Access these online resources for additional instruction and practice with exponential and logarithmic equations.

## Key equations

 One-to-one property for exponential functions For any algebraic expressions and and any positive real number where if and only if Definition of a logarithm For any algebraic expression S and positive real numbers and where if and only if One-to-one property for logarithmic functions For any algebraic expressions S and T and any positive real number where if and only if

## Key concepts

• We can solve many exponential equations by using the rules of exponents to rewrite each side as a power with the same base. Then we use the fact that exponential functions are one-to-one to set the exponents equal to one another and solve for the unknown.
• When we are given an exponential equation where the bases are explicitly shown as being equal, set the exponents equal to one another and solve for the unknown. See [link] .
• When we are given an exponential equation where the bases are not explicitly shown as being equal, rewrite each side of the equation as powers of the same base, then set the exponents equal to one another and solve for the unknown. See [link] , [link] , and [link] .
• When an exponential equation cannot be rewritten with a common base, solve by taking the logarithm of each side. See [link] .
• We can solve exponential equations with base $\text{\hspace{0.17em}}e,$ by applying the natural logarithm of both sides because exponential and logarithmic functions are inverses of each other.

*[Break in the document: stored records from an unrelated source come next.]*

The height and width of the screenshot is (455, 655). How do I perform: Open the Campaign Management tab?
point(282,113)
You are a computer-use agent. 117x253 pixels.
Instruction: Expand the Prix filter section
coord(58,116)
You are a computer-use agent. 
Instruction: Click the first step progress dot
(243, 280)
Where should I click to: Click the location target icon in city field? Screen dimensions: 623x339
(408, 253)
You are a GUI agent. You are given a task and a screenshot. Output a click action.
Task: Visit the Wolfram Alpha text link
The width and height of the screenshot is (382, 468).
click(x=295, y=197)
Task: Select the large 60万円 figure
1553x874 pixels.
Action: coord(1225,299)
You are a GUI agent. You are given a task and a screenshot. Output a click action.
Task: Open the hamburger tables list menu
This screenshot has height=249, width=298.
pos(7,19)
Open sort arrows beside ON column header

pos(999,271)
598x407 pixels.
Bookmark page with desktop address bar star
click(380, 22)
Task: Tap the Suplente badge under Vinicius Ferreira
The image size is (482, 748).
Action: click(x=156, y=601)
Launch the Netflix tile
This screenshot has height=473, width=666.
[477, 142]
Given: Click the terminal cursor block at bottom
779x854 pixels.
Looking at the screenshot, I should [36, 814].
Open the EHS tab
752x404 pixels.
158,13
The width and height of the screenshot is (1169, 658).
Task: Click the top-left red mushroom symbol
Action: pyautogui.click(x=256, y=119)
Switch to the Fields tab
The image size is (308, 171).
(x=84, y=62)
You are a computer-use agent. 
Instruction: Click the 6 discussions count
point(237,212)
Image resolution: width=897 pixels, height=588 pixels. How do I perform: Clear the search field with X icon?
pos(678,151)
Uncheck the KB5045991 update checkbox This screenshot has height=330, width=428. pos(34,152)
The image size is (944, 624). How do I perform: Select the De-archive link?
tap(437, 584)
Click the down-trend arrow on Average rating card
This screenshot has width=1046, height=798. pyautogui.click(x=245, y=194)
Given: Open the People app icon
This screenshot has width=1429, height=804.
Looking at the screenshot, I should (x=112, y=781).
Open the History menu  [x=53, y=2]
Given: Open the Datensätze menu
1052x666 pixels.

See [link] and [link] .
• After solving an exponential equation, check each solution in the original equation to find and eliminate any extraneous solutions. See [link] .
• When given an equation of the form $\text{\hspace{0.17em}}{\mathrm{log}}_{b}\left(S\right)=c,\text{}$ where $\text{\hspace{0.17em}}S\text{\hspace{0.17em}}$ is an algebraic expression, we can use the definition of a logarithm to rewrite the equation as the equivalent exponential equation $\text{\hspace{0.17em}}{b}^{c}=S,\text{}$ and solve for the unknown. See [link] and [link] .
• We can also use graphing to solve equations with the form $\text{\hspace{0.17em}}{\mathrm{log}}_{b}\left(S\right)=c.\text{\hspace{0.17em}}$ We graph both equations $\text{\hspace{0.17em}}y={\mathrm{log}}_{b}\left(S\right)\text{\hspace{0.17em}}$ and $\text{\hspace{0.17em}}y=c\text{\hspace{0.17em}}$ on the same coordinate plane and identify the solution as the x- value of the intersecting point. See [link] .
• When given an equation of the form $\text{\hspace{0.17em}}{\mathrm{log}}_{b}S={\mathrm{log}}_{b}T,\text{}$ where $\text{\hspace{0.17em}}S\text{\hspace{0.17em}}$ and $\text{\hspace{0.17em}}T\text{\hspace{0.17em}}$ are algebraic expressions, we can use the one-to-one property of logarithms to solve the equation $\text{\hspace{0.17em}}S=T\text{\hspace{0.17em}}$ for the unknown. See [link] .
• Combining the skills learned in this and previous sections, we can solve equations that model real world situations, whether the unknown is in an exponent or in the argument of a logarithm. See [link] .

## Verbal

How can an exponential equation be solved?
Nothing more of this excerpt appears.